The GoSL has expressed its commitment towards achieving sustainable peace and providing a political solution to the ethnic conflict. However, the minority groups, especially the Tamils are sceptical as the GoSL has done little to nothing to win the hearts of the people or in building trust amongst different groups and in the government. Without attempting to address this trust deficit and find a common ground to create an attitudinal change for social justice and promote social harmony and to counter stereotypes, the initiatives taken by the government with or without the support of the international community isn’t going to reap anything fruitful. The obstacles faced by the Yahapalanaya government with regard to presenting of the 19th amendment to Parliament, challenges faced by the government in returning the lands back to Tamils and demilitarizing the North and East, and difficulties encountered in finding a common ground on constitutional reforms and solution for the national issue are but a few examples of conflicting understandings and ideologies amongst various groups.
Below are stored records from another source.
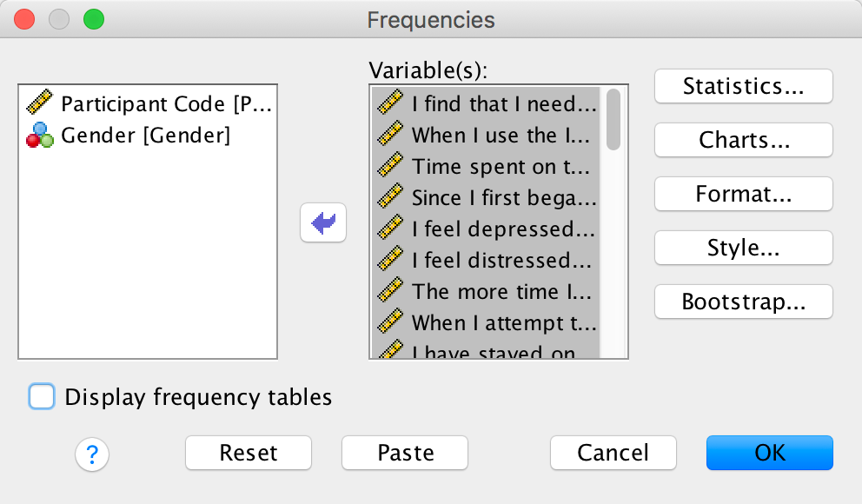Enable the Display frequency tables checkbox

[42, 397]
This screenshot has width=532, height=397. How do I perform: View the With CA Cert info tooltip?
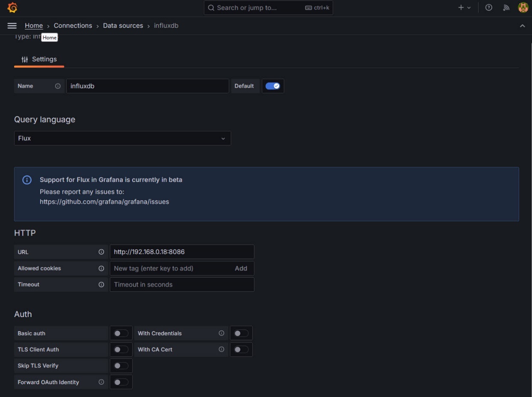pyautogui.click(x=222, y=349)
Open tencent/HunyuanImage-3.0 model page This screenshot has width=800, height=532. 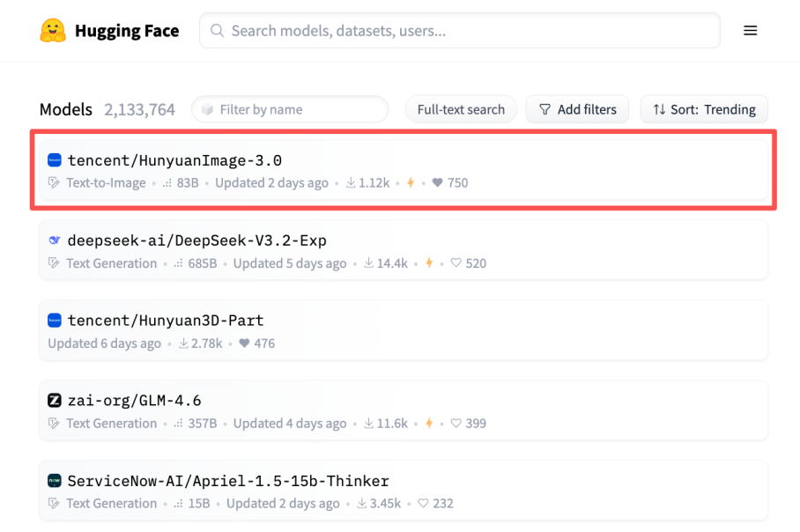tap(174, 160)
The Joint Opposition led by Parliamentarian Mahinda Rajapakse, who greatly benefitted from the political economy of hatred, which turned out to be short-lived, is waiting for an opportunity to make a comeback, has been a continuous threat to the current coalition government and the advisors to top leaders of the country as well as the leader of the opposition.

We have given ourselves, with the support of international community, a historic opportunity to address our differences. But the fact that a majority of the Sri Lankans lack sufficient knowledge of transitional justice, and the proposed transitional justice measures to be designed and implemented by the GoSL is an alarming state of affairs which will exclude them from this historic process. Although it is quite understandable and normal for the top leaders of the coalition government mostly, if not completely, made of self-serving politicians to maintain certain levels of secrecy to prevent extremist elements from manipulating the facts and dividing the parliamentarians in the Yahapalanaya government and the country, it is important to identify a strategy to educate the general public without jeopardising the reconciliation process to make this process inclusive and meaningful.

It is time for Sri Lankans to decide whether they want to continue to live in a system that favours certain people because they belong to one particular identity or follow a particular ideology or unite to build up a new system that protects anyone and everyone irrespective of that individual’s identity or ideology. It is undisputable that Sri Lanka is a diverse country and we need to learn to accept each other for who they are. For a country with a literacy rate of 92%, arguing who came first and who came last sounds highly preposterous.

Thus, it is critical for Sri Lankans to plan their strategy to bring a change from within to address the underlying root causes of the ethnic conflict in the most amicable way. Meanwhile it is the duty of top political leaders to introduce political reforms to counter the culture of ethnic politics and to send the message of reconciliation across their respective constituencies as well as the Island.